§ Entries taken from a collection:
----------

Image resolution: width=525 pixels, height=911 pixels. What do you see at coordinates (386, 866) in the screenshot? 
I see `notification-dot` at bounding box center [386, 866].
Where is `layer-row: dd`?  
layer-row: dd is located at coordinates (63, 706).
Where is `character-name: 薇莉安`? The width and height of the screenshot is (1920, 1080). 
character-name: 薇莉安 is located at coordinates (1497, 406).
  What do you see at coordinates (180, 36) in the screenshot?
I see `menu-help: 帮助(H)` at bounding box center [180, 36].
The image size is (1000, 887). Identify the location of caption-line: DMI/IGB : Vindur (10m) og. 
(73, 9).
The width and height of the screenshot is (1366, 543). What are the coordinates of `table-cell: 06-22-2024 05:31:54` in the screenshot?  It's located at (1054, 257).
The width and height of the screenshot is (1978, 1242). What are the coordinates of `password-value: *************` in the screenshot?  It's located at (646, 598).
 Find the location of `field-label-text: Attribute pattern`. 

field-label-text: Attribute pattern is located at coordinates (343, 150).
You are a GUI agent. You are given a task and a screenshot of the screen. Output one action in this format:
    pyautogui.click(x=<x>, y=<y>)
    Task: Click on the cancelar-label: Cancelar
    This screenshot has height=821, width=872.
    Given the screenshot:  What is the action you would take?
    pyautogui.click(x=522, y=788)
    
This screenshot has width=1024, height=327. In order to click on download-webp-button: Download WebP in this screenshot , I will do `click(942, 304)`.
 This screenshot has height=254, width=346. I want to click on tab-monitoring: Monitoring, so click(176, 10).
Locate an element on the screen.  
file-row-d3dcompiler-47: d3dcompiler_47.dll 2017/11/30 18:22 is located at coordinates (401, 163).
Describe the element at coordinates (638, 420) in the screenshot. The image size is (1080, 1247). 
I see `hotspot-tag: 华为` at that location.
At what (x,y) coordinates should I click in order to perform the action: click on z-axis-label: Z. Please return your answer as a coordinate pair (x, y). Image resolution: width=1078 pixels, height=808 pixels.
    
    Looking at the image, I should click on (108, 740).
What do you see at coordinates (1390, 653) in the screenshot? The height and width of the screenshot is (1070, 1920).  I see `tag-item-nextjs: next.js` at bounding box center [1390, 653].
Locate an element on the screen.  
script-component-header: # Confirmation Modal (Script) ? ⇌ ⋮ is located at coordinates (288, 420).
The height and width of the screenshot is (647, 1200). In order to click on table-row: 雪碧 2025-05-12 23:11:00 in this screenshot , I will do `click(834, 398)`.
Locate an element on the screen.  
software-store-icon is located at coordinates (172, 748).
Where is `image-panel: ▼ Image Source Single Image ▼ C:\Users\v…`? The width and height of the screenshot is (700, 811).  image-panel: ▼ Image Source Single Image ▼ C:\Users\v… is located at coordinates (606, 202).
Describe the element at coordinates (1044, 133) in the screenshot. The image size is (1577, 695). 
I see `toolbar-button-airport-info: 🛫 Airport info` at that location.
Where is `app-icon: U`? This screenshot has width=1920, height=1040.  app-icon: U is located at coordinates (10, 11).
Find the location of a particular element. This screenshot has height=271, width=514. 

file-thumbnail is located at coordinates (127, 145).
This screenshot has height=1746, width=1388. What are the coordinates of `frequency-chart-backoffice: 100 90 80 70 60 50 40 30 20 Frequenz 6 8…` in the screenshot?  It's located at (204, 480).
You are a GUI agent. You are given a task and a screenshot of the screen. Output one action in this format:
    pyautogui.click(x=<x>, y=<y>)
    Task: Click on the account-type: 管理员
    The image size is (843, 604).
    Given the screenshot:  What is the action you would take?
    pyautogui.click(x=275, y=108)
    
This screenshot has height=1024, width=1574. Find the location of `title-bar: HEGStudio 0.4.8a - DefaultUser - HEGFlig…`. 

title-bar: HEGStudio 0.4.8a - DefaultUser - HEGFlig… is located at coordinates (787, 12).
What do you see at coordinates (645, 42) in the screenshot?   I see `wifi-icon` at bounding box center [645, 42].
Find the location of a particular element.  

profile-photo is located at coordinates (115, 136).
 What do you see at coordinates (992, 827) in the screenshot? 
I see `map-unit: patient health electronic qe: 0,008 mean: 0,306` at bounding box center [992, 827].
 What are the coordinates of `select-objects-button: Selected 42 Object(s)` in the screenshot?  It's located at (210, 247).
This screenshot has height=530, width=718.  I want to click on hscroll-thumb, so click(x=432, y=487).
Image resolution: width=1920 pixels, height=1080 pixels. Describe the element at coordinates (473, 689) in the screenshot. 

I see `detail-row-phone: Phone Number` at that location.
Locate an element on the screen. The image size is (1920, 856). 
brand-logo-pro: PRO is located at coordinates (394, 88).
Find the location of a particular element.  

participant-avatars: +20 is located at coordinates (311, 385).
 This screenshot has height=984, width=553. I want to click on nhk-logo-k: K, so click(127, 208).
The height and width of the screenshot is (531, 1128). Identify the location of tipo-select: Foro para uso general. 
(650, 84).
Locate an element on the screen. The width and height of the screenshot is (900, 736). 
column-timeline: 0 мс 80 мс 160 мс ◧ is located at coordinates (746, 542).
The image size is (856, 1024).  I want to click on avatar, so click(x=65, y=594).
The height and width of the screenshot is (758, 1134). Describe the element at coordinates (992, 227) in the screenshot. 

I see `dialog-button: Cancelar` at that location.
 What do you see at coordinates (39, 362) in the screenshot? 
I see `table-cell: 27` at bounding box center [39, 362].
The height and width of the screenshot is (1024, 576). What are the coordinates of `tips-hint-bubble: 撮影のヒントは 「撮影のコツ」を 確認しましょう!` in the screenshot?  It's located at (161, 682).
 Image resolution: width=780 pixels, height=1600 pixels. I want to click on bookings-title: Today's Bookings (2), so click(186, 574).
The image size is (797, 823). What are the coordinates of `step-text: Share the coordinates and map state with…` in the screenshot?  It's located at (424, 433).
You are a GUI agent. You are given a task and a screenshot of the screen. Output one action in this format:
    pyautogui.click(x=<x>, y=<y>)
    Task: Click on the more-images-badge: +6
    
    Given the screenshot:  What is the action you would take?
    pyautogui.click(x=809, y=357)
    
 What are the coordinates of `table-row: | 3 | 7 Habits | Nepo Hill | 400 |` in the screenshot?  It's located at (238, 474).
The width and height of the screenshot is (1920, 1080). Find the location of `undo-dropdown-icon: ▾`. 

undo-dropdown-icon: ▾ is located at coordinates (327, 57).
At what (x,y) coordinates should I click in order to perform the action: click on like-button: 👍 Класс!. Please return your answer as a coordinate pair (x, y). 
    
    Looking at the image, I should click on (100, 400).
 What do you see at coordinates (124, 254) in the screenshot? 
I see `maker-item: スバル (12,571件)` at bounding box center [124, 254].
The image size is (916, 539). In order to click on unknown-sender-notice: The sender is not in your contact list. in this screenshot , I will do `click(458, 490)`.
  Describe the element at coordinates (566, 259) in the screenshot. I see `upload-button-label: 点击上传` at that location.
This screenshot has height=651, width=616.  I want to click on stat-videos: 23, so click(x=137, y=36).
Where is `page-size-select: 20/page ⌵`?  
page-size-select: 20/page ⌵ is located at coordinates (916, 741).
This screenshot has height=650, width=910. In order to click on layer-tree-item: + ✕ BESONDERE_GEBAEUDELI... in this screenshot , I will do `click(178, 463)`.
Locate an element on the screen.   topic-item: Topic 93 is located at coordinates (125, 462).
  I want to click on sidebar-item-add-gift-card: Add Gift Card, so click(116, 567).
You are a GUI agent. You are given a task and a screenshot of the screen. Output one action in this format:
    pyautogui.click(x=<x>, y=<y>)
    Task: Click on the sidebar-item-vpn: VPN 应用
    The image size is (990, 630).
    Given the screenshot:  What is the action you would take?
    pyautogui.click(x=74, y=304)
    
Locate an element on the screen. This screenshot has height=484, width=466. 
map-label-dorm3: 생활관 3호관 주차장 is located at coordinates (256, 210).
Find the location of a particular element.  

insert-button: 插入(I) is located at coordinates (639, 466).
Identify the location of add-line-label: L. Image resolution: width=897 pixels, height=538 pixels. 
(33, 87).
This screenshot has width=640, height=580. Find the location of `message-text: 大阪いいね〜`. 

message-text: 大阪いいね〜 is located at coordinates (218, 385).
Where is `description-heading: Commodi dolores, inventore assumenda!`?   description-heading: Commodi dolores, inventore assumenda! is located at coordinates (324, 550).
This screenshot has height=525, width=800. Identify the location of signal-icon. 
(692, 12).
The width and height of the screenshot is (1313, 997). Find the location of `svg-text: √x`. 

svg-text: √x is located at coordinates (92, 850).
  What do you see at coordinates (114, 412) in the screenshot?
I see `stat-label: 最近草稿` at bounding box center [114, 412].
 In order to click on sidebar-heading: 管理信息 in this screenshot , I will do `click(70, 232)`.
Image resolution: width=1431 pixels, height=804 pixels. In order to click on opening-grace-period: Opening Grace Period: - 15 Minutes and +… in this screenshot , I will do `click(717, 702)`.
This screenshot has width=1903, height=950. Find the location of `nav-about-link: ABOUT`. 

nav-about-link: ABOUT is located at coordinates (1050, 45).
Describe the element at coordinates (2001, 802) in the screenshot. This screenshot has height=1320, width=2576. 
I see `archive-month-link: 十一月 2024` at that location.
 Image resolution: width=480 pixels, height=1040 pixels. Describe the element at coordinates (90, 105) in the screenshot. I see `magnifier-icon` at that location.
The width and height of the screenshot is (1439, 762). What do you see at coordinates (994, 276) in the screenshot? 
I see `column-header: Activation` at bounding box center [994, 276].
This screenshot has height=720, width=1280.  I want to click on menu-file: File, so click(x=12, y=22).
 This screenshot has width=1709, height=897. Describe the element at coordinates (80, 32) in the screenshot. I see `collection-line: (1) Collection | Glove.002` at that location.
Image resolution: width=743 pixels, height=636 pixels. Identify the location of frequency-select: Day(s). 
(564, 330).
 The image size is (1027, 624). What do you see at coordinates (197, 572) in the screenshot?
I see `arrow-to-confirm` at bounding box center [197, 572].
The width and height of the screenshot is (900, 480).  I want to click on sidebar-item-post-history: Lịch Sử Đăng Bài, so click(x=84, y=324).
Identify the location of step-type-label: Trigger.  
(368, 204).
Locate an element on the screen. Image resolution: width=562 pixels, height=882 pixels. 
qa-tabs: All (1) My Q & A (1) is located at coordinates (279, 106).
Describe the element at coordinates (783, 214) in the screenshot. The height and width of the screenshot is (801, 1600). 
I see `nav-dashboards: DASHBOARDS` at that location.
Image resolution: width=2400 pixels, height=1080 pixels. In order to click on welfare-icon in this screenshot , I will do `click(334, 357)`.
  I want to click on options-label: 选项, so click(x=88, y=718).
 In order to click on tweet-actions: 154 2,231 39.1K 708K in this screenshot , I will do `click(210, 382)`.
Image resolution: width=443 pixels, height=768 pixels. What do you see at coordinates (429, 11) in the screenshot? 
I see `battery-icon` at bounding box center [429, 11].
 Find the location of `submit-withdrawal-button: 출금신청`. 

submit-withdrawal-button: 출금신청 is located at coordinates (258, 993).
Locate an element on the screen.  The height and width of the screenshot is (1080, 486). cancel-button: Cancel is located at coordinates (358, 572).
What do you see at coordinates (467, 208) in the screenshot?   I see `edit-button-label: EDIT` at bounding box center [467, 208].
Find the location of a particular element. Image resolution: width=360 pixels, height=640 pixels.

----------

Copy the records above word for word, starting at the line that contains "coordinates (125, 462)." and ending at the line that contains "nav-about-link: ABOUT is", with both of those lines included.

Locate an element on the screen.   topic-item: Topic 93 is located at coordinates (125, 462).
  I want to click on sidebar-item-add-gift-card: Add Gift Card, so click(116, 567).
You are a GUI agent. You are given a task and a screenshot of the screen. Output one action in this format:
    pyautogui.click(x=<x>, y=<y>)
    Task: Click on the sidebar-item-vpn: VPN 应用
    The image size is (990, 630).
    Given the screenshot:  What is the action you would take?
    pyautogui.click(x=74, y=304)
    
Locate an element on the screen. This screenshot has height=484, width=466. 
map-label-dorm3: 생활관 3호관 주차장 is located at coordinates (256, 210).
Find the location of a particular element.  

insert-button: 插入(I) is located at coordinates (639, 466).
Identify the location of add-line-label: L. Image resolution: width=897 pixels, height=538 pixels. 
(33, 87).
This screenshot has width=640, height=580. Find the location of `message-text: 大阪いいね〜`. 

message-text: 大阪いいね〜 is located at coordinates (218, 385).
Where is `description-heading: Commodi dolores, inventore assumenda!`?   description-heading: Commodi dolores, inventore assumenda! is located at coordinates (324, 550).
This screenshot has height=525, width=800. Identify the location of signal-icon. 
(692, 12).
The width and height of the screenshot is (1313, 997). Find the location of `svg-text: √x`. 

svg-text: √x is located at coordinates (92, 850).
  What do you see at coordinates (114, 412) in the screenshot?
I see `stat-label: 最近草稿` at bounding box center [114, 412].
 In order to click on sidebar-heading: 管理信息 in this screenshot , I will do `click(70, 232)`.
Image resolution: width=1431 pixels, height=804 pixels. In order to click on opening-grace-period: Opening Grace Period: - 15 Minutes and +… in this screenshot , I will do `click(717, 702)`.
This screenshot has width=1903, height=950. Find the location of `nav-about-link: ABOUT`. 

nav-about-link: ABOUT is located at coordinates (1050, 45).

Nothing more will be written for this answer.